All lines from the opening of the data to the line containing "Task: Click the Лицензии key icon" must be returned unchanged, and only those lines.

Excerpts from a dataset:
···

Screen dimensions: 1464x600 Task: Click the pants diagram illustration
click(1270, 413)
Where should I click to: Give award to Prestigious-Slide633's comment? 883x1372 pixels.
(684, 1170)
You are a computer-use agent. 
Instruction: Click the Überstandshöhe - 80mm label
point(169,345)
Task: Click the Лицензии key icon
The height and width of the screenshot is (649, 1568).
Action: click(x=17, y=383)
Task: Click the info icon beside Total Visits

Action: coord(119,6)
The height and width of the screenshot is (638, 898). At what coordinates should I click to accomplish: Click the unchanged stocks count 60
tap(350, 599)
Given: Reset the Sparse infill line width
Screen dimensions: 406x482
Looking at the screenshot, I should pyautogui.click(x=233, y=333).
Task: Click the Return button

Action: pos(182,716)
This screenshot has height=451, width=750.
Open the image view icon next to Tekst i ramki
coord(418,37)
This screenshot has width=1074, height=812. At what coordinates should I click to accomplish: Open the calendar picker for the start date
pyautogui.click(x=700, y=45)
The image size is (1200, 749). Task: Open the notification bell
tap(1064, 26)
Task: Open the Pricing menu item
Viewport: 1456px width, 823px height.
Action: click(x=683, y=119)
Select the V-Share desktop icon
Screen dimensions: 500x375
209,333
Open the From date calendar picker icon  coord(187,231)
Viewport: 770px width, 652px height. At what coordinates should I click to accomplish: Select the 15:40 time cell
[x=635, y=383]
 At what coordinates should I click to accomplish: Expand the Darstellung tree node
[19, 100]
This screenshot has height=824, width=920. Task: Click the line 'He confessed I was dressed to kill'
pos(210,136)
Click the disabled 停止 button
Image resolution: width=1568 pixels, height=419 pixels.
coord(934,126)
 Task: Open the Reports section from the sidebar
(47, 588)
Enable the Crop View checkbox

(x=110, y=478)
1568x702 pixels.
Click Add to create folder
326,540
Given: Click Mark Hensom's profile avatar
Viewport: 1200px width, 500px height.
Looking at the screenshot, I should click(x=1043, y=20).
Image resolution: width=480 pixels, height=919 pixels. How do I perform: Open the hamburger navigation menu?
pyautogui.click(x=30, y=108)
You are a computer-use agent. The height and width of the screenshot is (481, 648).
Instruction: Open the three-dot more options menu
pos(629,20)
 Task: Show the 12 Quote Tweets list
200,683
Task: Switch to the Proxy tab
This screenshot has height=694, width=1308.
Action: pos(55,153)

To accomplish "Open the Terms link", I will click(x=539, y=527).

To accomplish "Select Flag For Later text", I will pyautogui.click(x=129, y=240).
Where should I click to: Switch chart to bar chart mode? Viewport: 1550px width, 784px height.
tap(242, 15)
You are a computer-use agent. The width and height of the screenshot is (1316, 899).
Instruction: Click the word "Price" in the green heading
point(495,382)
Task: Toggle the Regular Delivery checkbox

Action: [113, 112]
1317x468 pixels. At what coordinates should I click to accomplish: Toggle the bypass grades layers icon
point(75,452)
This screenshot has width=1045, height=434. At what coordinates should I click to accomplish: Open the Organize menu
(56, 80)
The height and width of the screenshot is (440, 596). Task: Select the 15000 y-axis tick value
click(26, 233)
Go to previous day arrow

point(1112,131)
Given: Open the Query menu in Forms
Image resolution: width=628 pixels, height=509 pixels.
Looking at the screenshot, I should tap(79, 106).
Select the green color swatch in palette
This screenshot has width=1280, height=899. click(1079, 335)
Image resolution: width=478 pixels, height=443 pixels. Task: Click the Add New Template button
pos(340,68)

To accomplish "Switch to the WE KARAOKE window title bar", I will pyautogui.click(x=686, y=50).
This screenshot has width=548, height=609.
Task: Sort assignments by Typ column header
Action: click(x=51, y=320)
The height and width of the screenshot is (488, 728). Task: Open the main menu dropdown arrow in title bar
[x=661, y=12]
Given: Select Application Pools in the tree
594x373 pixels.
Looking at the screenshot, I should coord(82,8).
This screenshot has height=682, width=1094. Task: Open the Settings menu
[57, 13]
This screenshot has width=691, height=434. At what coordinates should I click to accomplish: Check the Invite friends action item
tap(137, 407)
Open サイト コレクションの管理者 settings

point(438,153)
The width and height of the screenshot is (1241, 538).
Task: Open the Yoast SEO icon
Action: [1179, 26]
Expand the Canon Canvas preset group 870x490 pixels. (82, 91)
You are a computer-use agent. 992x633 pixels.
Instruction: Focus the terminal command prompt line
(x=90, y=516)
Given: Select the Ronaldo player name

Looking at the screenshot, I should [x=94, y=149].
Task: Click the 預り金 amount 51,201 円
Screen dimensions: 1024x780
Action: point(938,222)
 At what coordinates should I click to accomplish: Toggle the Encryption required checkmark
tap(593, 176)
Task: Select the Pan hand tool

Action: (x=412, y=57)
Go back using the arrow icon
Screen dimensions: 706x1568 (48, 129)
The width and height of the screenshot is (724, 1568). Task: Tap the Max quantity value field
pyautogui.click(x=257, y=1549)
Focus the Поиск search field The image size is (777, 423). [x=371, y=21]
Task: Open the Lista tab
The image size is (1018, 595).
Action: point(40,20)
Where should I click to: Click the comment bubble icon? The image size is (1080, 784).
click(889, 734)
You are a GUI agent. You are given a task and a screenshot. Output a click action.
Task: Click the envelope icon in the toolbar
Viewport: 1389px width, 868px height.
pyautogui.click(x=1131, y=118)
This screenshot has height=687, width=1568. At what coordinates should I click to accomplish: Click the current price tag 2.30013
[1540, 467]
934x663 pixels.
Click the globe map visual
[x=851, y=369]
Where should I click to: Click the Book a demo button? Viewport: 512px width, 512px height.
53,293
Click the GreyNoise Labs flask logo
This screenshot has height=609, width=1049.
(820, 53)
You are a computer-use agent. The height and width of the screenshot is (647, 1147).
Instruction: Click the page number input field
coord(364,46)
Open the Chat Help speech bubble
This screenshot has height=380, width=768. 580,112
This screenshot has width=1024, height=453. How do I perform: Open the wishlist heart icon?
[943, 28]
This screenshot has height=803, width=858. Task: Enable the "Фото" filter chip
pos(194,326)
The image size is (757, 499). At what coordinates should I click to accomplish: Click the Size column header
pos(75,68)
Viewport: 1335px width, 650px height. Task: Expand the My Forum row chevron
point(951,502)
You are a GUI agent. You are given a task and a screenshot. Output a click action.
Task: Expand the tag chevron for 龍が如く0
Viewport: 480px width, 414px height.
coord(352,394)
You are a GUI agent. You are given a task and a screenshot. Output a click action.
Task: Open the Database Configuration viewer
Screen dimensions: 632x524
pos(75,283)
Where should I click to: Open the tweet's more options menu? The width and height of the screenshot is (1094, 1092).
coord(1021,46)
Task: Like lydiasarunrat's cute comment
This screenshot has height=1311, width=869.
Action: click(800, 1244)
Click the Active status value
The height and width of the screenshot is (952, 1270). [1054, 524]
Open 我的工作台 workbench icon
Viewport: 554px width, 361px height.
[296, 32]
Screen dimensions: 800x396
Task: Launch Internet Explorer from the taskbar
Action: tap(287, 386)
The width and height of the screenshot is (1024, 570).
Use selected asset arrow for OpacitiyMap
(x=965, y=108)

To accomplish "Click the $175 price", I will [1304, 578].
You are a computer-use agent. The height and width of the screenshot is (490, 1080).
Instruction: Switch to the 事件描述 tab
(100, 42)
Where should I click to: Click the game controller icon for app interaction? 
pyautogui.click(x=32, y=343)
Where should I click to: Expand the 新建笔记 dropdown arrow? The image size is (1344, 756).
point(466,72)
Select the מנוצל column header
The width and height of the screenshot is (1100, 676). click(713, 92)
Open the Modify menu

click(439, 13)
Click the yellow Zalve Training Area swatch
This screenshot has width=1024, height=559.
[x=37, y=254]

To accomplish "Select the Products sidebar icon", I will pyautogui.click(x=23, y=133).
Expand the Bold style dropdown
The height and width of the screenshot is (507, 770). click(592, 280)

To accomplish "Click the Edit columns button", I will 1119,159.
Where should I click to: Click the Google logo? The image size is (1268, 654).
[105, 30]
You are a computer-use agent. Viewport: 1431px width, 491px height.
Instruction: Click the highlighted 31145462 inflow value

···

WRITTEN ANSWER ::
Screen dimensions: 1464x600 Task: Click the pants diagram illustration
click(1270, 413)
Where should I click to: Give award to Prestigious-Slide633's comment? 883x1372 pixels.
(684, 1170)
You are a computer-use agent. 
Instruction: Click the Überstandshöhe - 80mm label
point(169,345)
Task: Click the Лицензии key icon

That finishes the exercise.